Chapter 9 – Truth and Consequences I
Disclaimer: I do not own Buffy the Vampire Slayer, Smallville, or any of the Mythology that I am about to mangle to suit my own twisted purposes. Frankly, if you recognize it, I don’t own it. This work may not be sold or used for profit in any way shape or form for that very reason. Please don’t sue me because I don’t have anything worth taking…
Author's Note: Thanks again to everyone that has reviewed or recommended the story. I've never had this kind of a response to anything I've written before and it's absolutely wonderful. There will be a slight deviation in my update schedule over the holidays though. Chapter 10 will be up on the 23rd or 24th (Saturday or Sunday) and then I'll be be taking a short break over the holidays and will resume with Chapter 11 on or around January 2nd or 3rd. After that I'll try to get back on my regular update schedule of a new chapter every 4-5 days. Enjoy!
-== Chapter Nine – Truth and Consequences I ==-
Xander stood there for a long, silent moment in the wake of his uncle’s question. He could feel all of their eyes on him as he considered what to say, what to tell to them, and what to leave out. He had seriously hoped that he could keep them away from the darker parts of the truth. Things like demons and Wolfram and Hart really didn’t belong in the Kents’ world, but he had definitely changed all that. They needed to know, needed to be prepared for how ugly things could get if he stayed.
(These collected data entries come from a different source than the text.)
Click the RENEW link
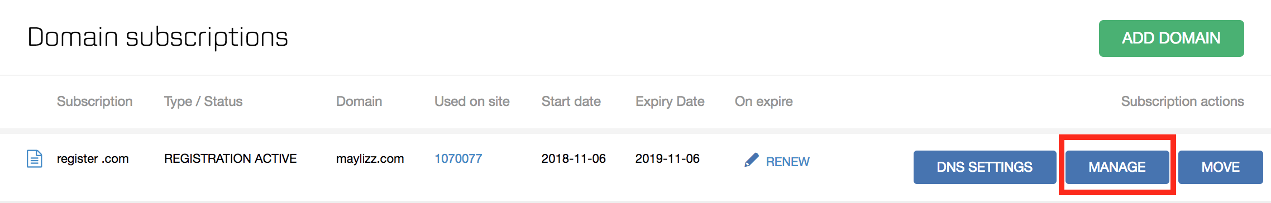The image size is (1271, 203). tap(787, 162)
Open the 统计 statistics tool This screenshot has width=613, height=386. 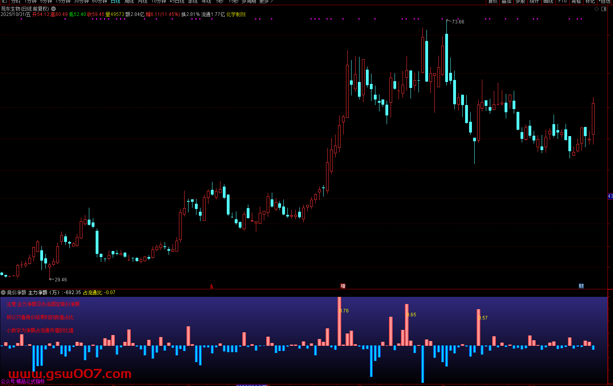click(534, 2)
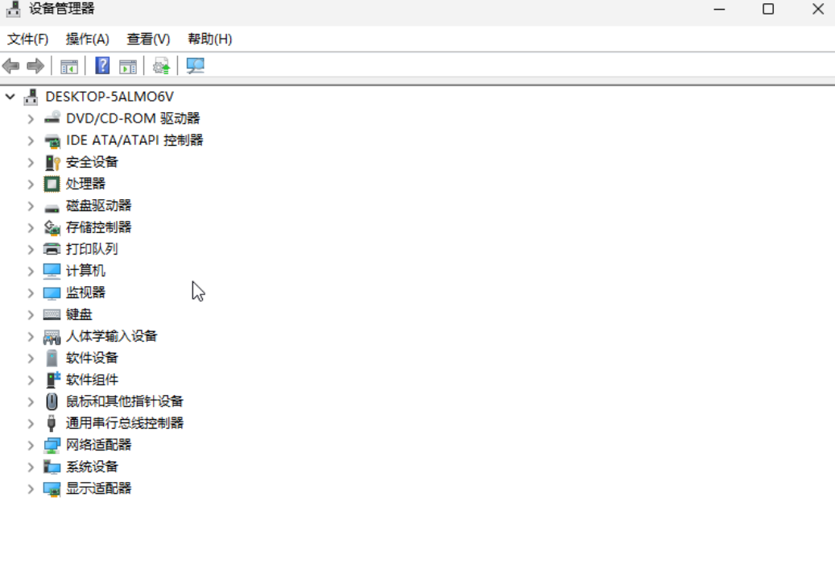This screenshot has height=569, width=835.
Task: Expand the 显示适配器 category
Action: point(31,488)
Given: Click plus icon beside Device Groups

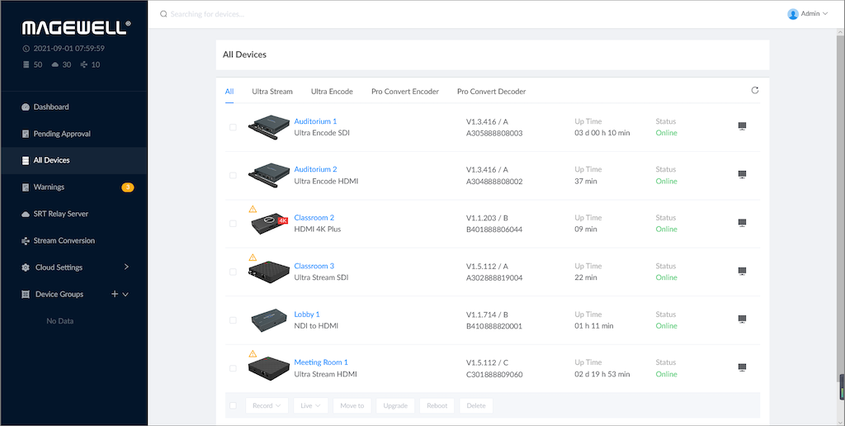Looking at the screenshot, I should (114, 294).
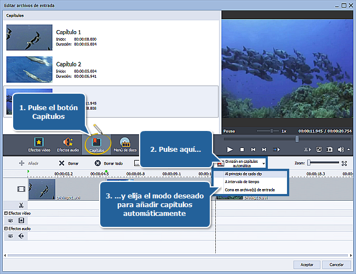Open the Menú de disco section
The width and height of the screenshot is (356, 274).
[x=125, y=145]
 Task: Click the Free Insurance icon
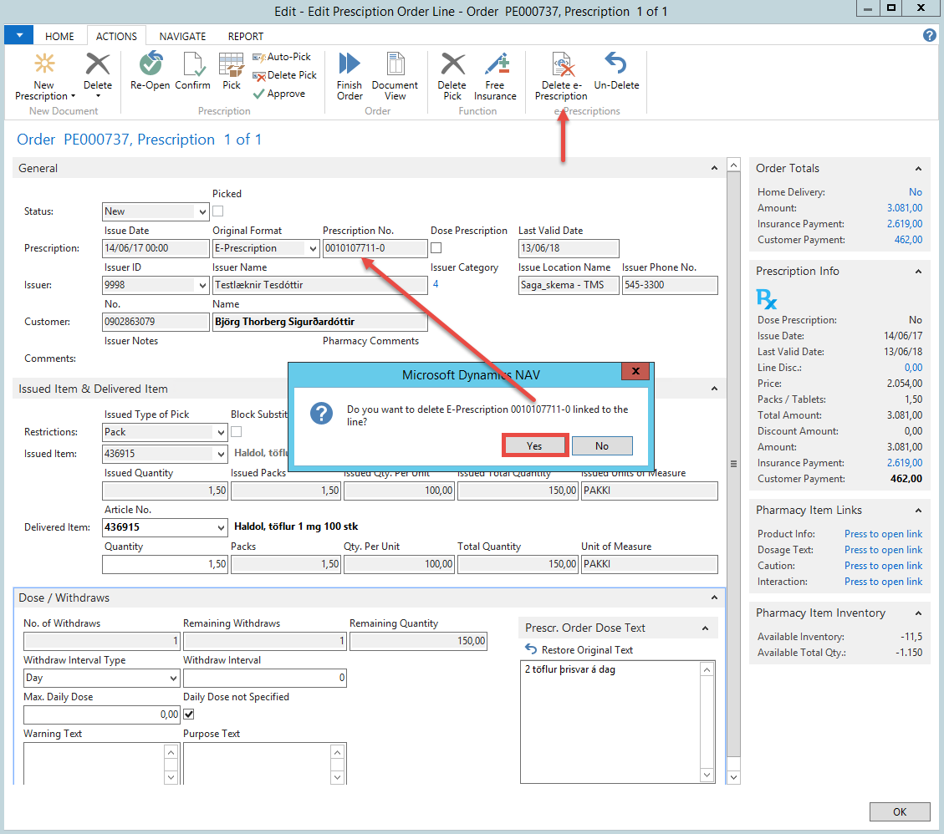click(x=495, y=65)
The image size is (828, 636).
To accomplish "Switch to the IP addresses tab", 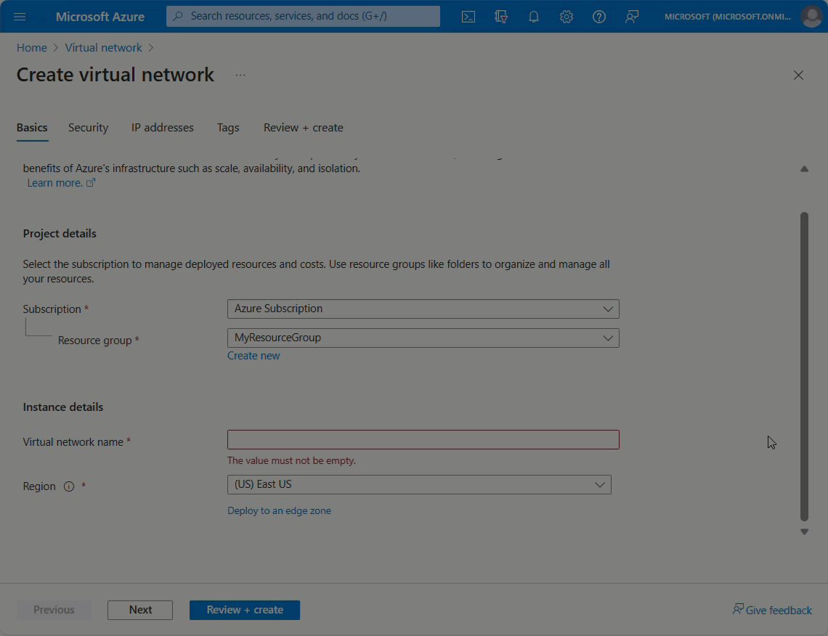I will point(163,128).
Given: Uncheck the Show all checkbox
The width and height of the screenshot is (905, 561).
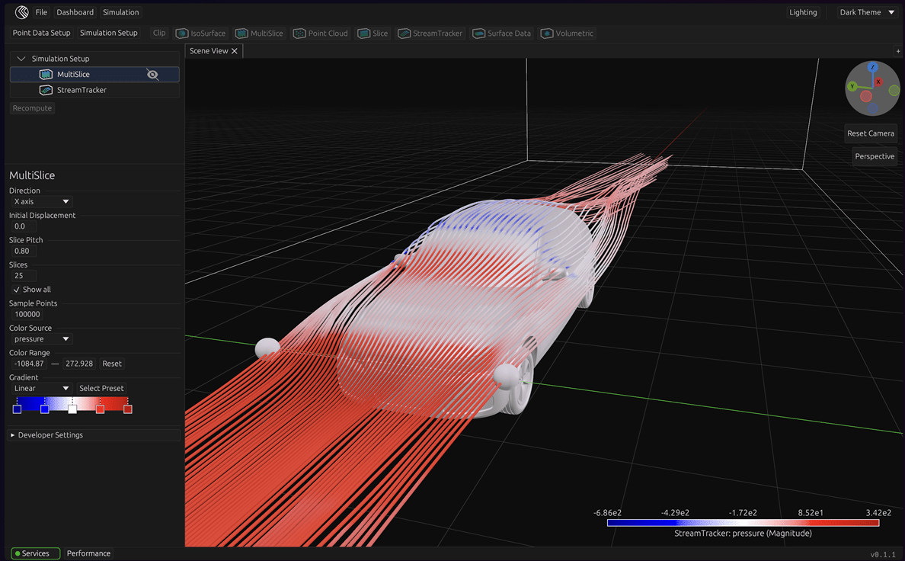Looking at the screenshot, I should [17, 290].
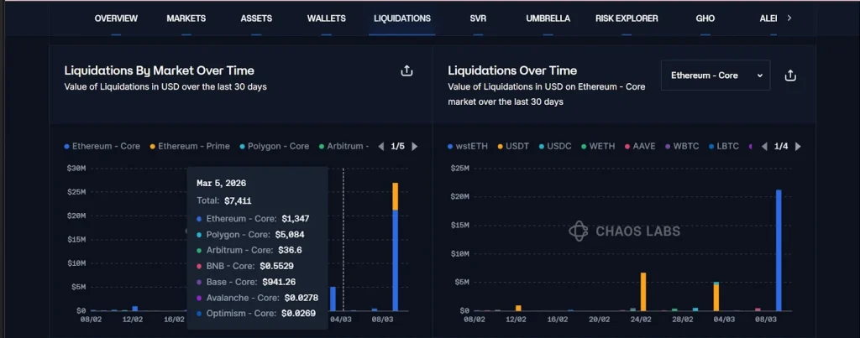Viewport: 860px width, 338px height.
Task: Click the tall blue wstETH bar at 08/03
Action: 779,250
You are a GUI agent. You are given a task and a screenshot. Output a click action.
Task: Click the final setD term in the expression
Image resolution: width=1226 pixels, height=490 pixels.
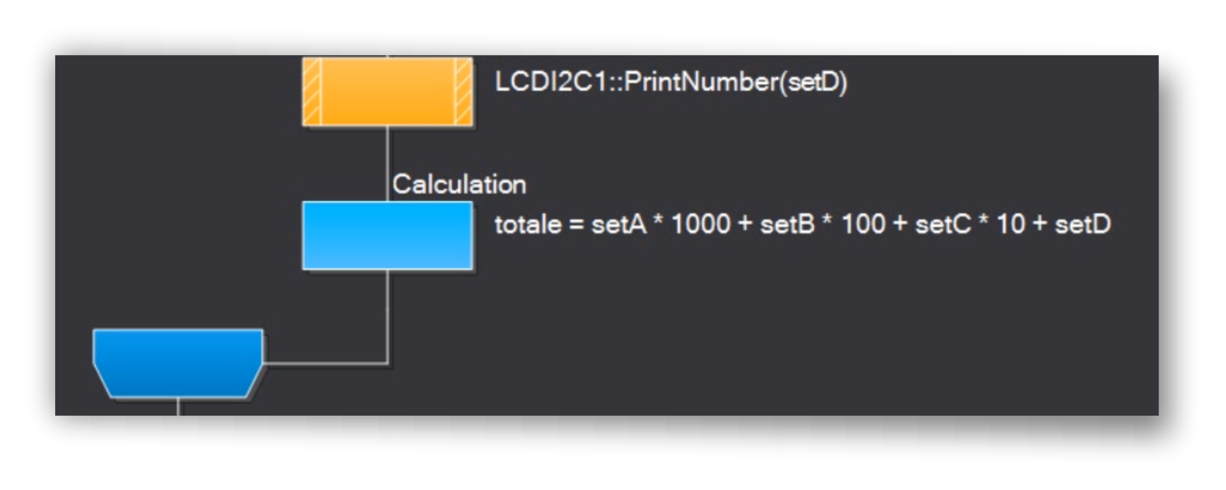coord(1083,224)
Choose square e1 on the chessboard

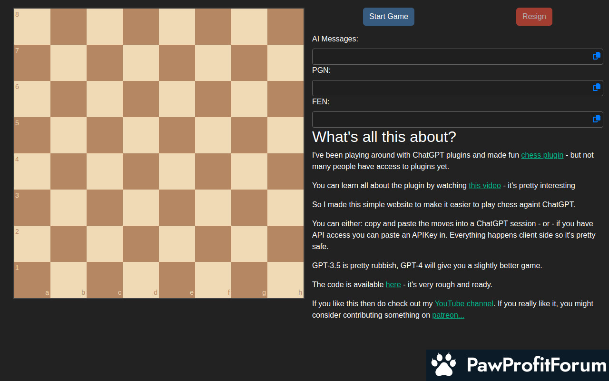pyautogui.click(x=177, y=280)
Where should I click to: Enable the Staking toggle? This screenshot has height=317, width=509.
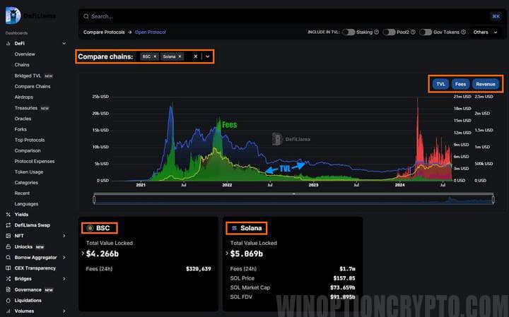pos(350,32)

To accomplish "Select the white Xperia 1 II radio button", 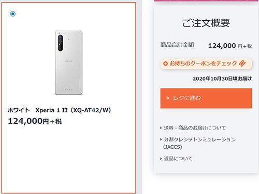I will point(12,14).
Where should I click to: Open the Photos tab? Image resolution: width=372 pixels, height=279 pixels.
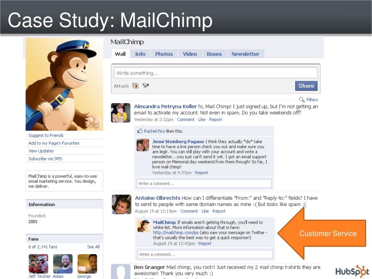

Not that he really expected them to let him stay at this point, unless he found a way to stop the evil law firm from coming after them.
“That was a demon, Uncle Jonathan,” he explained in a surprisingly calm voice. “Five of them came here to kill us all and destroy the farm because of a grudge with one of my ancestors, a man that died more than a thousand years ago.”
“Thor?” Clark asked, “As in the Norse God, Thor?”
“Yeah, that’s the ancestor I’m talking about,” he confirmed with a nod. He held up the hammer he still held and willed the skies to clear. Almost instantly the black clouds dissipated and the late afternoon sun emerged from the gloom. “This is Mjolnir, the hammer of the Thunder God, Thor. I found it on a beach in Sunnydale a little over a month ago.”
“Xander,” his uncle began skeptically after exchanging a quick glance with Martha, “we want to believe you…but demons? Norse Gods? Magick Hammers? This all sounds just a little…”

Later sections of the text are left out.